When Sam Fish and Jake Wrasse hang up the suits at night or on a rare off afternoon, they can usually be seen hanging out at each other’s houses, pretty much like any other pair of friends who call UW-Eau Claire home.
One of them likes to listen Fleetwood Mac. The other isn’t afraid to admit he hasn’t gotten out of his teenage angst taste in music, as Fall Out Boy and Panic at the Disco consume his playlist.
And like any good pair of friends, they always have each other’s back, bounce ideas off each other and combine their interests for the common good.
But after last spring’s UW-Eau Claire Student Senate elections, Fish and Wrasse’s common good quickly had a number: 11,000.
That signifies the amount of students who call UW-Eau Claire home, and those who voted elected Fish, president, and Wrasse, vice president, to lead the student body for the 2014-2015 school year.
Being the faces of the student body at a 98-year-old institution that has a reputation for being known as a top-five Midwest university is certainly no small task.
However, it is much easier to win together than lose alone, and a strong relationship at the top is the first key to making the institution jump from good to great.
“There’s got to be a solid relationship there if you’ve got to come into a high stress situation and communicate quickly and effectively,” Wrasse said.
A different path, but a common bond
Fish and Wrasse came to UW-Eau Claire for entirely different reasons, and none of them revolved around the option of joining Student Senate.
After contemplating a few different options, Fish chose Eau Claire because of family familiarity.
It was only after his brother, Cory, who was the 2012 Student Body President, told him to come to a Monday meeting with a suit that the younger Fish knew he had joined a family who could help him achieve things he would have never imagined as a current 20-year-old.
Wrasse, who grew up in nearby Durand, came to the university countless times on field trips and competitions throughout his grade school days.
He also was, and still is, incredibly active in forensics. He only applied to one school, the one he and his partner-in-crime currently oversee.

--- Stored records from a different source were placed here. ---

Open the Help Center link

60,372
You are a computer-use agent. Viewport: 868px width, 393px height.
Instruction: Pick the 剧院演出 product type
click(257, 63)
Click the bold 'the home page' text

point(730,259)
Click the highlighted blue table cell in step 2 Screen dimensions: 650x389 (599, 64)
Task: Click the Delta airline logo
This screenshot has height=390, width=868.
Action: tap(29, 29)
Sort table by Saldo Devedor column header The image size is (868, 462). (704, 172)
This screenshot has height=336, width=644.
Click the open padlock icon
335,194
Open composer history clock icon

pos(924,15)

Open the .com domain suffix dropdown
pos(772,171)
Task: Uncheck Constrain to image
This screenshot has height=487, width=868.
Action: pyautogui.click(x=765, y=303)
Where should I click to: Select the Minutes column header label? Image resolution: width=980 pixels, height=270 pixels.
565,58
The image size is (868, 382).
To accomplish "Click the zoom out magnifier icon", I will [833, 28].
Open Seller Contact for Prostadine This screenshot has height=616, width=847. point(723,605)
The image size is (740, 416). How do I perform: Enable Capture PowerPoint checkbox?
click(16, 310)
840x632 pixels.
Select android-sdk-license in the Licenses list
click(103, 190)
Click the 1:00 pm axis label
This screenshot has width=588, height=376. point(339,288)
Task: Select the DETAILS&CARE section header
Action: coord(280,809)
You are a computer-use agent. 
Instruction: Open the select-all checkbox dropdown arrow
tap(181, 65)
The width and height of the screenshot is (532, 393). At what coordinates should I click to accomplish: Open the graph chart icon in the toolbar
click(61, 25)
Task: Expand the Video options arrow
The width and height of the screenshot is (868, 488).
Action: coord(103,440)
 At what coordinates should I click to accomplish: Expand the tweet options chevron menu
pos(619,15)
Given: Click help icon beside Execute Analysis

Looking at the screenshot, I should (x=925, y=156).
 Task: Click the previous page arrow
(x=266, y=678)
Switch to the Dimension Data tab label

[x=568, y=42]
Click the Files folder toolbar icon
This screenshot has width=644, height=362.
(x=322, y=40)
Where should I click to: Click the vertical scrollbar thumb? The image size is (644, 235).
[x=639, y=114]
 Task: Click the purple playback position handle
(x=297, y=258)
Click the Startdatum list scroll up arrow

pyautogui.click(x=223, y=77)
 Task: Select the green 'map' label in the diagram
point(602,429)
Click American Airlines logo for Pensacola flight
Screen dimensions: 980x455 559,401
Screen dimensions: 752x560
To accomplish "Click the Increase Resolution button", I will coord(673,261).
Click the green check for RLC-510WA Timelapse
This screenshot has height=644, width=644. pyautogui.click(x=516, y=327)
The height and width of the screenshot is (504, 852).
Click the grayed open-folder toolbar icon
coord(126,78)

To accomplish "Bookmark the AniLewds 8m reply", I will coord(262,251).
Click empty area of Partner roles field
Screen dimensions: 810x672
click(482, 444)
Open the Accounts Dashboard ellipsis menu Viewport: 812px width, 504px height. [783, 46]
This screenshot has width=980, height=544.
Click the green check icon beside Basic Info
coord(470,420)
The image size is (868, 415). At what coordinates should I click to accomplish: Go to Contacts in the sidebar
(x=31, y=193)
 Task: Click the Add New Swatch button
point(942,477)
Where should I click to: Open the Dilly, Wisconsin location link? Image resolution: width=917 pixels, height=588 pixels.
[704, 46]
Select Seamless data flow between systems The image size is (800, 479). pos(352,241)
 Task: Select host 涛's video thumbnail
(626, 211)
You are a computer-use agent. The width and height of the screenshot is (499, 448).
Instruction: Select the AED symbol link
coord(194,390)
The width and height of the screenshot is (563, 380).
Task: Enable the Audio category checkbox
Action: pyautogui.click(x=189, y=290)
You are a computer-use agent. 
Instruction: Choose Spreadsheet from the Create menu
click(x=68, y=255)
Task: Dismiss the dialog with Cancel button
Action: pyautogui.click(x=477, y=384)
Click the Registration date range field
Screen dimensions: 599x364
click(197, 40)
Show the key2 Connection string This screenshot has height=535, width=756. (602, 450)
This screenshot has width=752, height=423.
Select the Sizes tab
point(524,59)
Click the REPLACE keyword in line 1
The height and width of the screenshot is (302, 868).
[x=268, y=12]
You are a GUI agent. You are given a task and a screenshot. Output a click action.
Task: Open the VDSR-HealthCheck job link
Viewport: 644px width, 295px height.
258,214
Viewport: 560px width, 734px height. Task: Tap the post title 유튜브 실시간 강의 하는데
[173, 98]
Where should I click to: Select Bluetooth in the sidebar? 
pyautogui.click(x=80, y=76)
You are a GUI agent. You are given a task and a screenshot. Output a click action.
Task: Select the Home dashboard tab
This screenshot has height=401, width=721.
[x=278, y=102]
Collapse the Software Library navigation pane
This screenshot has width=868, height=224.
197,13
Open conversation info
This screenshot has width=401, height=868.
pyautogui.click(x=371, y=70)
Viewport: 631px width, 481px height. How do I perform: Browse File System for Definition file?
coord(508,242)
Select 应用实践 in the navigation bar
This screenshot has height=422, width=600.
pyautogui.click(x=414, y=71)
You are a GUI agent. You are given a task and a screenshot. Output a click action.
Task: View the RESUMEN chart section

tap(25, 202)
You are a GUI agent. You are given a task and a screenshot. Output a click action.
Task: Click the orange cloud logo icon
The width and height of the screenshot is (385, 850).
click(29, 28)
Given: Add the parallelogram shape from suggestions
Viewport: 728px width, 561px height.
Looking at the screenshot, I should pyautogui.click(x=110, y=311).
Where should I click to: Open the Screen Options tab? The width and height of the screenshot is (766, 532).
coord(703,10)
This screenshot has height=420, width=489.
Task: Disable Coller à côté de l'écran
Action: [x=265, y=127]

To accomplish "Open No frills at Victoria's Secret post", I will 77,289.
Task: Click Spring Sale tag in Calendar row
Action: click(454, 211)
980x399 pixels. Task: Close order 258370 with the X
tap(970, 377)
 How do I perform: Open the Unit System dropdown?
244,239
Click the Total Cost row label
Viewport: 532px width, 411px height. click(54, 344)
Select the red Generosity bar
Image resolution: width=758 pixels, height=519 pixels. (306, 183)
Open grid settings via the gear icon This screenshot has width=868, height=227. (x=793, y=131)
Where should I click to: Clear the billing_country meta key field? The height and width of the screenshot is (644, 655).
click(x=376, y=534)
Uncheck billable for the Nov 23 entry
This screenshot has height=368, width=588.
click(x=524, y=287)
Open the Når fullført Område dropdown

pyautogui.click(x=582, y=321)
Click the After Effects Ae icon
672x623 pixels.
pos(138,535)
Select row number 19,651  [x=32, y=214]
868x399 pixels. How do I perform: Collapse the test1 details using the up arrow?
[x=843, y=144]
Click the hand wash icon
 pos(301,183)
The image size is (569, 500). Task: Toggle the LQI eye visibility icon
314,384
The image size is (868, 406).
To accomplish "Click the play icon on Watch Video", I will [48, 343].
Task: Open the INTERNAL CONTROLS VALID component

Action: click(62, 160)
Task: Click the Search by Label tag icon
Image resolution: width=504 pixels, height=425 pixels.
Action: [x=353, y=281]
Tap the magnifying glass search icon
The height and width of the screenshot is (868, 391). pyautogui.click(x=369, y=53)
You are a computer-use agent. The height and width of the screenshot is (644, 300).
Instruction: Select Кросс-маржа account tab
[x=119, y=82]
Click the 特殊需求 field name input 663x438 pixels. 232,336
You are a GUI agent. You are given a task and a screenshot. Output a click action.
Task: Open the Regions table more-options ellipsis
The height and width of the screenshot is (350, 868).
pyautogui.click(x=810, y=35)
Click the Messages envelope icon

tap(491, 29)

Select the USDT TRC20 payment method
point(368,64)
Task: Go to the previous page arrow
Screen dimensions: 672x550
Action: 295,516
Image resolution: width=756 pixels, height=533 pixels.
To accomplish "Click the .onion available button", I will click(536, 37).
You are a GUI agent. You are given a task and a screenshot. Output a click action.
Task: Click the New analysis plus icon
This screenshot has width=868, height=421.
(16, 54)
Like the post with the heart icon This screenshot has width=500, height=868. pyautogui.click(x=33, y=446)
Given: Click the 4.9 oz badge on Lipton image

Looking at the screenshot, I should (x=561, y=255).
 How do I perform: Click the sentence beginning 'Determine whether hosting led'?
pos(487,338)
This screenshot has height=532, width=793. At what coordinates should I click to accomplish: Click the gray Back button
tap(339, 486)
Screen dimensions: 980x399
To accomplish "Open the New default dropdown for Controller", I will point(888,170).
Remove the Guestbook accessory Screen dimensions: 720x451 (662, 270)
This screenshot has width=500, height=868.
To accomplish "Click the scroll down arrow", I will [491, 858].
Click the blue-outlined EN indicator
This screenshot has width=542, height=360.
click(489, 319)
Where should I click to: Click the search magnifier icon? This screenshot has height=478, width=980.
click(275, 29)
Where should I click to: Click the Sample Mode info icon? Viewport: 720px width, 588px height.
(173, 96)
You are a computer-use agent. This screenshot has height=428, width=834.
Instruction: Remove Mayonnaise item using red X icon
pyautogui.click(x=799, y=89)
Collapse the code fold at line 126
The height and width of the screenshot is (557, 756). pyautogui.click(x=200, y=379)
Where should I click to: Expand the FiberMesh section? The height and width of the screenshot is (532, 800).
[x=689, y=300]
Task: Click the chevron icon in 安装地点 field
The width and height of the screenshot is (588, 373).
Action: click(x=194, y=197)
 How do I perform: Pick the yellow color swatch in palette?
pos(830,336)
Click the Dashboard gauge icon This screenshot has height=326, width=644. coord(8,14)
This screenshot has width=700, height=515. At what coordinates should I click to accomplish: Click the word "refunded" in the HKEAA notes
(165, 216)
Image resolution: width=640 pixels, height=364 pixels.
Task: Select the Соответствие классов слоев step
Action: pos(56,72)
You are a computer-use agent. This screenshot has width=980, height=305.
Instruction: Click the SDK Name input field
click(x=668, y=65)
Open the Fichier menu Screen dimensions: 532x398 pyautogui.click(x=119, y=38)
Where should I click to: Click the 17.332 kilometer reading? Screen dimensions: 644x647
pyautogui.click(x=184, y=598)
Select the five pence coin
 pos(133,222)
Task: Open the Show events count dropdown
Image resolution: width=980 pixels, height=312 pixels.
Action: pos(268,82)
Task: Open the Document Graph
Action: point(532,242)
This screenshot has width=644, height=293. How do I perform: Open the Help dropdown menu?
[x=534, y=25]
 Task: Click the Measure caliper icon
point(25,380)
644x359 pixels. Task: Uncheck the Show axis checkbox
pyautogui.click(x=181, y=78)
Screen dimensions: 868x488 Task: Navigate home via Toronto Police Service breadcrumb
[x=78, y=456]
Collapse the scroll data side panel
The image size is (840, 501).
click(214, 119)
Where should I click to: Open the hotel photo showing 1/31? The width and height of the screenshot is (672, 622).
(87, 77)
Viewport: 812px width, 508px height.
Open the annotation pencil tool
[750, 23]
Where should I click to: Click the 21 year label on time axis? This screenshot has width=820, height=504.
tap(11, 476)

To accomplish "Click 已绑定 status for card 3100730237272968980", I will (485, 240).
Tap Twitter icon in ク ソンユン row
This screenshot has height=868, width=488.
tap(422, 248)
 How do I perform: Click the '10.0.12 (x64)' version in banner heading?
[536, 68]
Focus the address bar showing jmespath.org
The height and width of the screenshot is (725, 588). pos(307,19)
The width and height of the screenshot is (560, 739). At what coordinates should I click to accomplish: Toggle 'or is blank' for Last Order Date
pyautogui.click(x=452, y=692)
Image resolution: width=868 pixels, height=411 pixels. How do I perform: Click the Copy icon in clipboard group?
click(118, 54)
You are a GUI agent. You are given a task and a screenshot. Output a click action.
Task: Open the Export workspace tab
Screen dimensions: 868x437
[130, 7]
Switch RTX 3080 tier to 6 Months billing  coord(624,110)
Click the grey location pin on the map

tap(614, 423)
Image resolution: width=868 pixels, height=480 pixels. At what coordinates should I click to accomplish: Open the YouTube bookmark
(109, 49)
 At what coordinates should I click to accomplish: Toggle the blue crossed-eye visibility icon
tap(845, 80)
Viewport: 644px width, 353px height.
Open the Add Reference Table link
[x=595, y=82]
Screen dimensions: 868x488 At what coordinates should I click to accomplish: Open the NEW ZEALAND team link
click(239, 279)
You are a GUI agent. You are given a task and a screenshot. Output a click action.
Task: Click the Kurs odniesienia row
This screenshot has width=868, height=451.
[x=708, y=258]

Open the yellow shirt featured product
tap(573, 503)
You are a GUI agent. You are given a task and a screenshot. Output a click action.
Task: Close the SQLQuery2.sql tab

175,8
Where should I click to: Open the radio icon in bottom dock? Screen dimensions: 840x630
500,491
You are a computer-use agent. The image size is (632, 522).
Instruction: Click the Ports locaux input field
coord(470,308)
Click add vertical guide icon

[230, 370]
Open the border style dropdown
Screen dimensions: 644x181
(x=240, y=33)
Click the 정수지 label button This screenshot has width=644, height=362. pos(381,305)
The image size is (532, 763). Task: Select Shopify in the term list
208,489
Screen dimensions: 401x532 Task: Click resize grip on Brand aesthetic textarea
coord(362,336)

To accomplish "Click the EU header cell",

Before long, both were on Student Senate, and both shared the same passion for a university they are trying to set apart from other campuses.
Fish has gone to other universities even around the state where people are amazed at the wide variety of activities, clubs and organizations people can be a part of.
“At Eau Claire, you will be thrown more opportunities than we know what to do with, and it’s incredible,” Fish said.
Wrasse, a communications studies major with a political science minor, said what drew him in was the fact that this university has such as an effort to connect with the community and the feeling of inclusion.
“People here will go out of their way to help you,” he said.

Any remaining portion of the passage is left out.